The Performance window provides access to a window for each voice in which you can edit its on/off status, volume, and AHDSR and MIDI parameter values. You can also set whether randomization will affect only the voice and not its FX, LFO or sequencer settings.

Casting Sounds

The Foundry is best used for cinematic sound design and has relatively few uses for music production, as its library all but omits conventional multi-samples of instruments like guitar and piano. Non-Pitched, Rhythmic voice types include metallic hits, pillowy bombs, computer-like bleeps and burpy synth noises. Clicking through various templates for the outstanding step sequencer with these sounds randomly loaded, I very quickly produced an alien dance groove that would be perfect for an intergalactic barroom scene in a Star Wars sequel. What would’ve normally taken me a couple hours to produce took only two minutes.

The Foundry also excelled at creating distorted and pulsing textures and hits for horror and sci-fi flicks. Using the step sequencer, I could create driving rhythmic patterns of disturbing sounds perfect for cinematic action sequences.
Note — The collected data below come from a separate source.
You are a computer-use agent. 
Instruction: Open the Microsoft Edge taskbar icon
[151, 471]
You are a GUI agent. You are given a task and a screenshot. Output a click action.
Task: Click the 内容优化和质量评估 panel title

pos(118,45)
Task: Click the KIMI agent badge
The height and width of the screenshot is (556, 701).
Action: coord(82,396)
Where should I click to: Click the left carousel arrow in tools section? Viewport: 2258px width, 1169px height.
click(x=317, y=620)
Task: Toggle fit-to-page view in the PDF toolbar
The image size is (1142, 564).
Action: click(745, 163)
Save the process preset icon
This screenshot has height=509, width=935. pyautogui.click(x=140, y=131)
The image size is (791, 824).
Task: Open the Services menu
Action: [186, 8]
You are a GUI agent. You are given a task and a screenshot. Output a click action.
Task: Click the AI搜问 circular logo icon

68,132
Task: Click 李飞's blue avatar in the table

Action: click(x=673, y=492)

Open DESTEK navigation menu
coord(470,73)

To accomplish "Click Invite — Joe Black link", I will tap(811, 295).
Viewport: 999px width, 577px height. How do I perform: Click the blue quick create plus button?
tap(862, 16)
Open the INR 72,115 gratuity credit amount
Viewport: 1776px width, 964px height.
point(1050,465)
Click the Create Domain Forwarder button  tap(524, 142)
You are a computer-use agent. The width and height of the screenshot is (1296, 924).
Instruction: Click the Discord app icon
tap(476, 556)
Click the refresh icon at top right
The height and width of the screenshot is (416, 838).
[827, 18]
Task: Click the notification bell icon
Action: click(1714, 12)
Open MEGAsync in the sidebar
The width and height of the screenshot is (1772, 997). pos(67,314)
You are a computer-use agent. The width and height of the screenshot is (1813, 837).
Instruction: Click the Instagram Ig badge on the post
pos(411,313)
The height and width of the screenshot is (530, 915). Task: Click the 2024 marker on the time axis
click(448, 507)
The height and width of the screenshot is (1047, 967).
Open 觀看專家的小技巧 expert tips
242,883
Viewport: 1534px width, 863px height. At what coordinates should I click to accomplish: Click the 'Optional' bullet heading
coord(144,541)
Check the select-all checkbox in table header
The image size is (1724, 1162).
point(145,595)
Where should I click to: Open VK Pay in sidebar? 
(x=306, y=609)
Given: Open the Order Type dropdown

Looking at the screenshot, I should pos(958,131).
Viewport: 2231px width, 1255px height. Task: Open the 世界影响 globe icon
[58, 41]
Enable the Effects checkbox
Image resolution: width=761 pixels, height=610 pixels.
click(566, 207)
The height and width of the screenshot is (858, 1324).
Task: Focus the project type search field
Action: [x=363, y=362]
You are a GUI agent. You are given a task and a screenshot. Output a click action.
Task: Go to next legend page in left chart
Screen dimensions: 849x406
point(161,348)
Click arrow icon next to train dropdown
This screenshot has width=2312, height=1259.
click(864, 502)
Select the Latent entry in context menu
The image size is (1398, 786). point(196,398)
Once I got a patch I liked, I could morph between its four voices in real time by dragging my mouse around the XY pad. After recording my mouse movements, I synchronized the pad to DP’s tempo so that the movements would play back from start to finish over the course of one bar and repeat for every successive bar. This worked especially well on polyphonic pitched patches, constantly shifting the timbre of the composite sound. I only wished I could sync the pad’s action so that one cycle would elapse over the course of several bars.

AARE randomization produced poor—often thin- and harsh-sounding—results for pitched beds and pads; I frequently found myself weeding out voices I didn’t like. Fortunately, you don’t have to use The Foundry’s randomizing engine if you don’t want to (see the “Try This” sidebar).

The Foundry is somewhat buggy. The sequencer would often be arbitrarily activated even though I had bypassed it for all voices and locked it out of the randomization process. Parts of the sequencer’s control set would also sometimes be arbitrarily superimposed on other windows.

I found navigation among windows in the GUI to be very unintuitive, with access to some windows granted only by clicking through two other windows. The 15-page operation manual is extremely short on details and inaccurate in places; it directs users to Sonicsmith’s YouTube channel for in-depth video tutorials of The Foundry’s operation. The videos are generally very informative and subdivided into chapters to hasten access to specific information, but they are nevertheless no substitute for comprehensive, indexed written documentation when you are under the gun and offline. The GUI could also use pop-up help for its various controls.

The Foundry excels particularly at designing non-pitched sounds and special effects and at quickly creating intricate rhythmic sequences for them. The unintuitive and cumbersome GUI and inconvenient documentation require that you fully learn and then keep using this instrument—walk away from it for a month, and you’ll likely be scratching your head when you return. But for the film sound designer looking for something delightfully twisted to add to the toolbox, the benefits are well worth the tradeoffs. 

Mix contributing editor Michael Cooper is a recording, mix, mastering and post-production engineer and the owner of Michael Cooper Recording in Sisters, Ore.

Product Summary

COMPANY: Sonicsmiths

PRODUCT: The Foundry

WEBSITE:bigfishaudio.com

PRICE: $299 MSRP

PROS: Extensive sample library excels particularly at non-pitched sound design for thriller, horror and sci-fi flicks. Includes excellent step sequencer and XY morph pad. Discrete signal processing for each voice.

CONS: Randomization of pitched beds and pads often produces thin- and harsh-sounding results. Inadequate documentation. GUI navigation is very unintuitive. Slightly buggy.